Imagine if the next big thing in your investment portfolio wasn’t tech stocks or cryptocurrencies, but something as essential and everyday as water. It sounds a bit surprising, right? But as the world faces increasing water scarcity, investors are starting to see water as a valuable commodity. Let’s dive into why water is becoming the next big thing in the investment world.

The Global Water Crisis

Water scarcity is a growing problem around the globe. Did you know that by 2025, two-thirds of the world’s population may face water shortages? Factors like climate change, population growth, and industrial demand are straining our water resources. Countries like South Africa and India are already experiencing severe water shortages, highlighting the urgent need for sustainable water management.

Why Invest in Water?

So, why should you consider investing in water? For starters, water is essential for life, and its demand is only going to increase. Unlike other commodities, water has no substitute. Investing in water is not only a bet on the future but also a stable long-term investment. Historically, water utilities have shown steady performance, often outperforming other sectors during economic downturns.

Types of Water Investments

There are several ways to invest in water:

  • Water utility stocks: These companies provide water and wastewater services, making them a direct way to invest in water.
  • Exchange-traded funds (ETFs): These funds focus on companies involved in water-related businesses, offering diversified exposure.
  • Water rights and ownership: Investors can buy rights to water sources, a common practice in places like the western United States.
  • Infrastructure and technology companies: These firms develop and manage water-related infrastructure and technologies.

Water Utility Stocks

Water utility stocks are a great entry point for water investments. Companies like American Water Works (AWK) and Aqua America (WTRG) are major players in this space. Over the past decade, American Water Works has delivered annualized returns of about 12%, making it a solid performer. Investing in these stocks offers steady dividends and growth potential, with the added benefit of investing in a necessity.

Water-Focused ETFs

If you prefer a diversified approach, water-focused ETFs might be your thing. ETFs like the Invesco Water Resources ETF (PHO) and the First Trust Water ETF (FIW) include a range of companies in the water sector. These funds spread risk and provide exposure to multiple companies, making them a safer bet for those new to water investments.

Investing in Water Rights

Investing in water rights can be a bit more complex but potentially lucrative. Essentially, you’re buying the legal right to use water from a source. This practice is common in agriculture-heavy regions like California. For instance, water rights in California’s Central Valley can trade for thousands of dollars per acre-foot, reflecting their high value and scarcity.
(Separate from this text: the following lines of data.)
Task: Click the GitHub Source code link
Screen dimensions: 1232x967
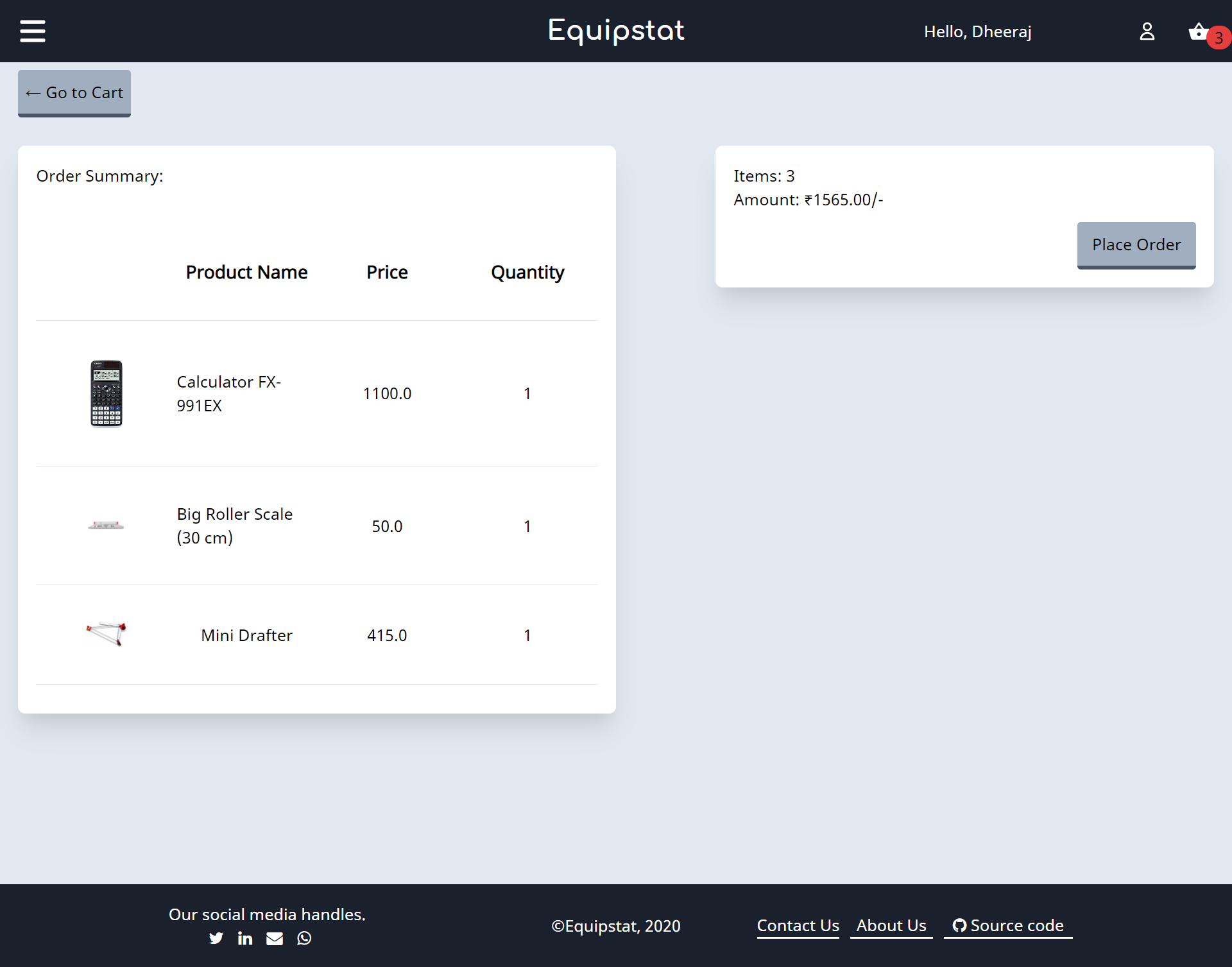Action: point(1008,925)
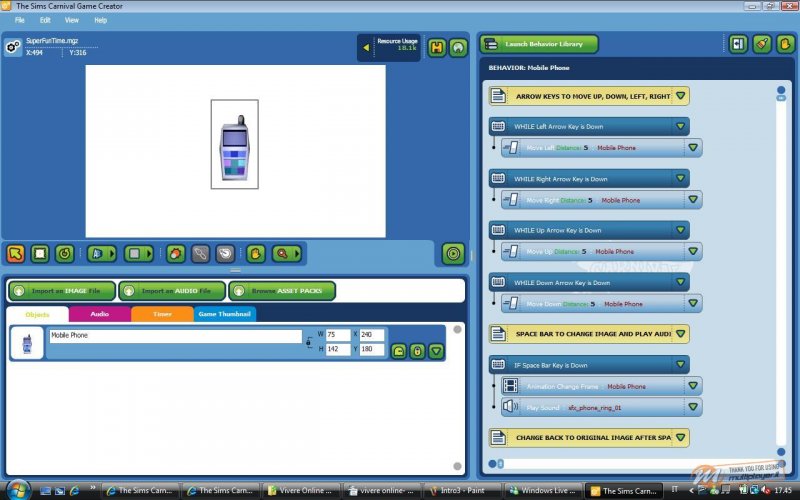
Task: Toggle the lock on Mobile Phone object
Action: [417, 351]
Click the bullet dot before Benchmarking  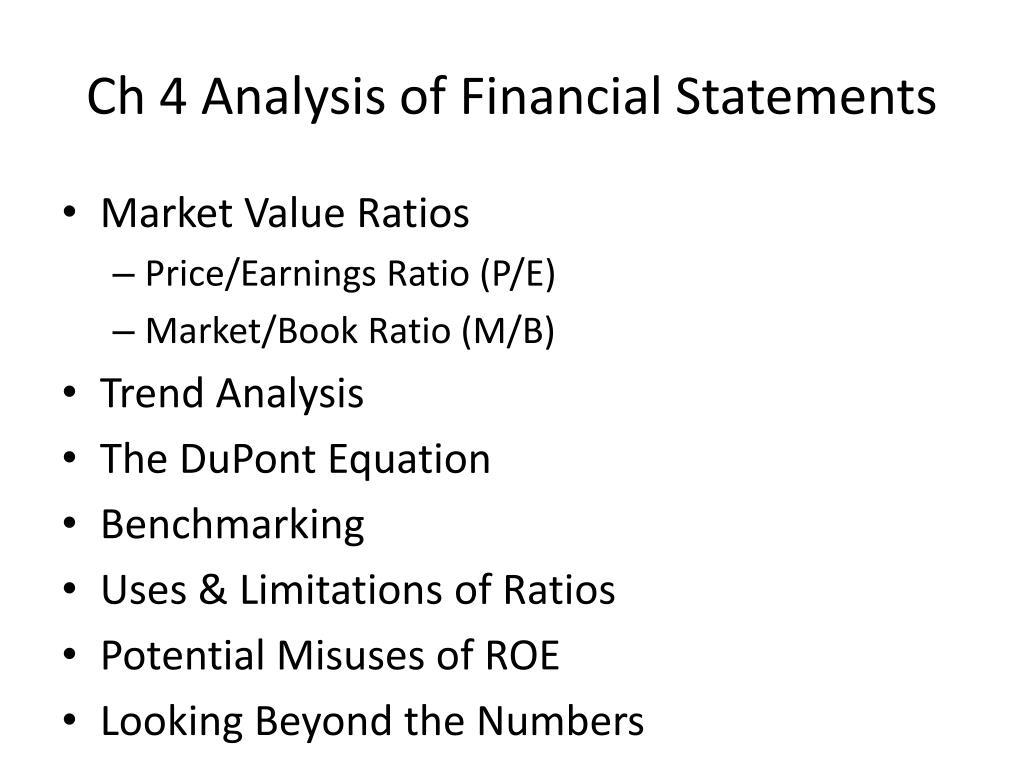[x=70, y=524]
Infrastructure and Technology Companies

The role of technology in water management cannot be overstated. Companies like Xylem (XYL) and Danaher (DHR) are leading the way with innovations in water purification, distribution, and conservation. Xylem, for example, has been growing steadily, with a market cap reaching over $20 billion. Investing in such companies not only supports technological advancement but also taps into the growing need for efficient water management solutions.

Risks and Challenges

Like any investment, water investments come with risks. Regulatory changes, environmental issues, and market volatility can impact returns. For instance, prolonged droughts can affect water supply and rights value. However, by staying informed and diversifying your investments, you can mitigate these risks.
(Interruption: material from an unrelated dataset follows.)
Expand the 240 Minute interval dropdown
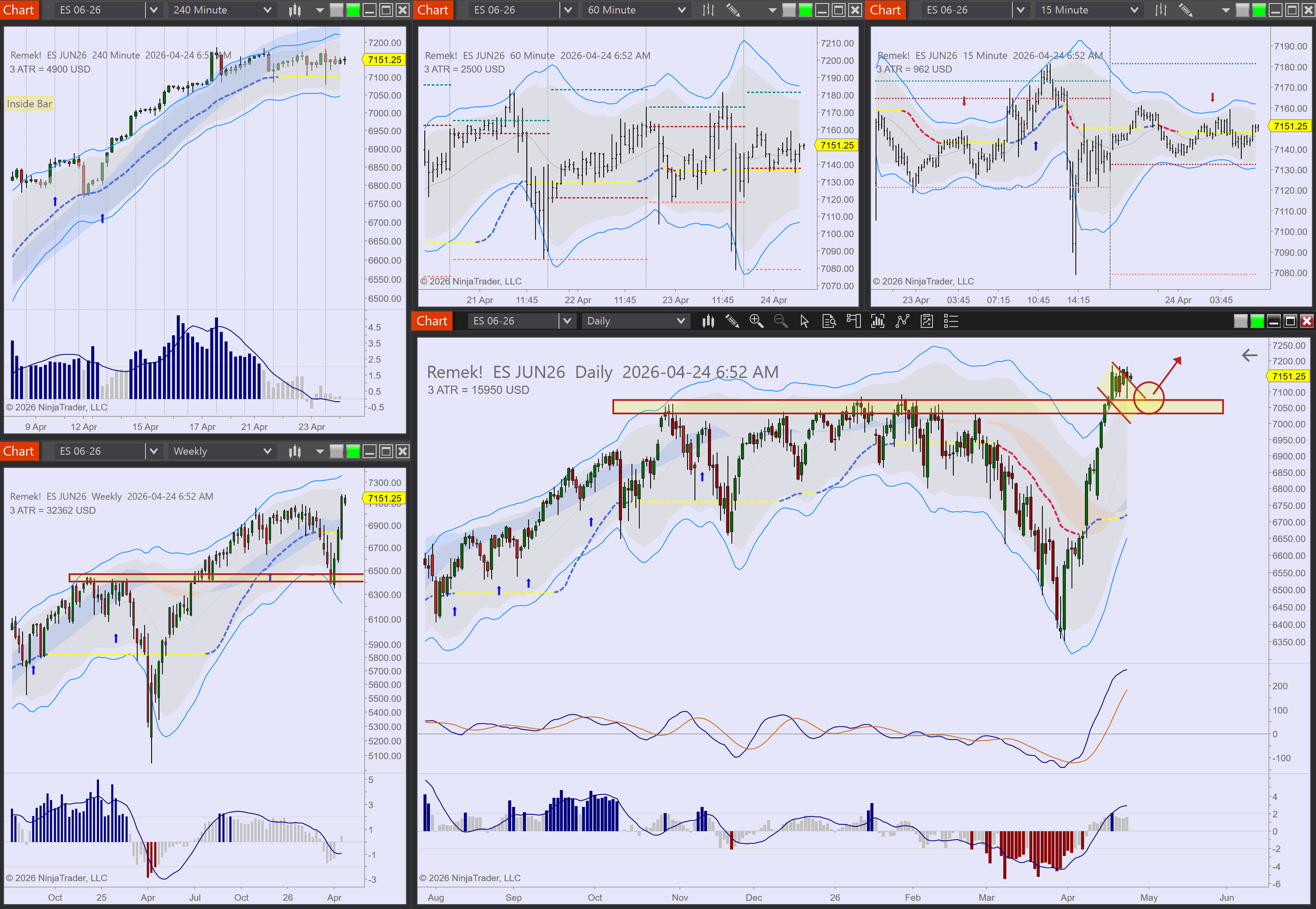 pyautogui.click(x=267, y=9)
Impact Investing and ESG Considerations

Water investments align perfectly with Environmental, Social, and Governance (ESG) criteria. By investing in water, you’re not just seeking financial returns but also contributing to sustainable and ethical practices. Impact investing in the water sector supports initiatives like clean water access and conservation, making it a feel-good investment.

Geopolitical and Regulatory Landscape

Water is a highly regulated commodity, influenced by both local and international policies. Geopolitical tensions can arise over water resources, especially in regions where water is scarce. Understanding the regulatory landscape is crucial for water investors. For example, the Clean Water Act in the U.S. sets standards for water quality, impacting how companies operate and comply.
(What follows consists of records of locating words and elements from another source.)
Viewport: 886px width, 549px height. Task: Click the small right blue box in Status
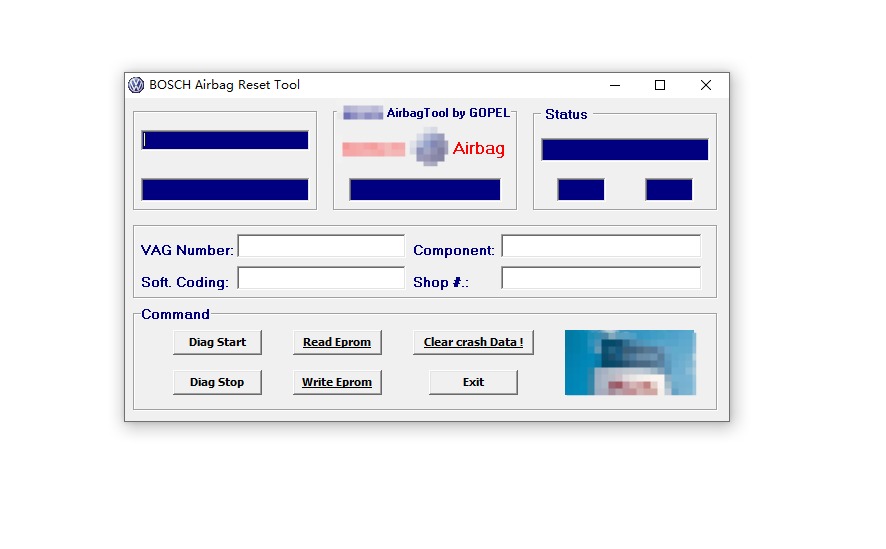[x=668, y=189]
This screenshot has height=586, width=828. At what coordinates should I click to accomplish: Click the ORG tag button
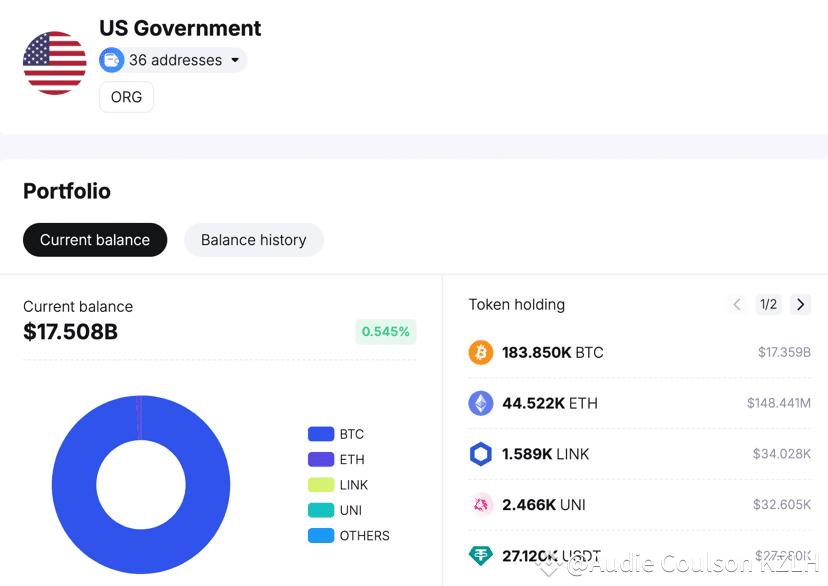pos(126,97)
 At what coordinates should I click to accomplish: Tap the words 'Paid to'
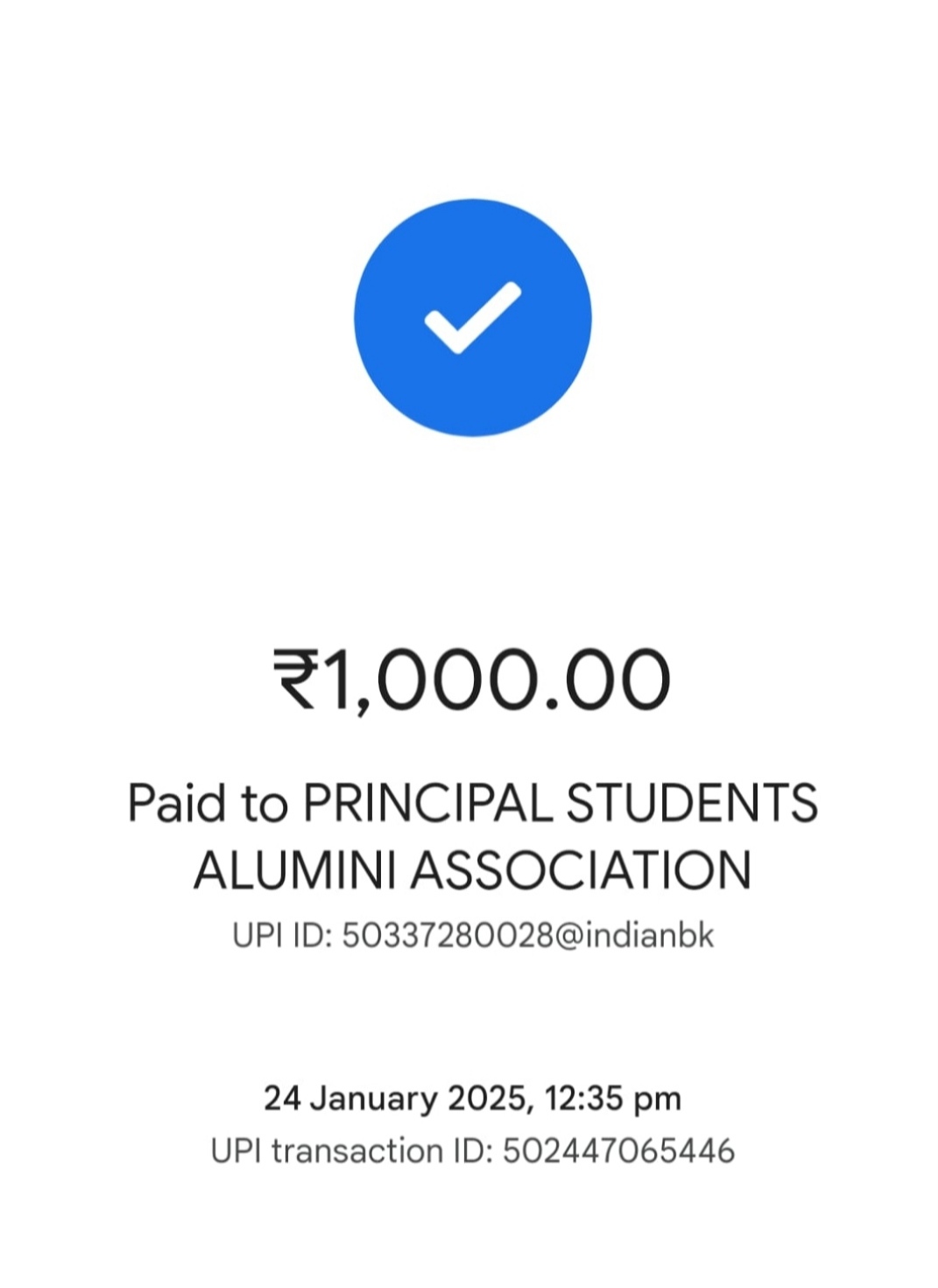(x=208, y=803)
Case Studies and Success Stories

Let’s look at some success stories. The California Water Service Group (CWT), one of the largest regulated water utilities in the U.S., has shown consistent growth, with its stock price increasing by over 50% in the past five years. Another example is the success of the water infrastructure project in Singapore, which has turned the city-state into a global leader in water technology.

Future Trends in Water Investments

The future of water investments looks promising. Emerging trends include advancements in desalination technology, smart water management systems, and increased focus on water recycling. By 2030, the global water market is expected to reach $914 billion, reflecting the growing importance and value of water as a commodity.

How to Get Started with Water Investments

Ready to take the plunge into water investments? Start by researching water utility stocks and ETFs. Look for companies with strong financials and a track record of growth. Consider diversifying your portfolio with a mix of stocks, ETFs, and possibly water rights. Staying informed about industry trends and regulatory changes will also help you make smarter investment decisions.


Water is fast becoming one of the most valuable commodities for investors. With growing global demand and increasing scarcity, investing in water offers both financial returns and the opportunity to support sustainable practices. As the world continues to face water challenges, the importance of water investments will only grow. Dive in and consider adding water to your investment portfolio today.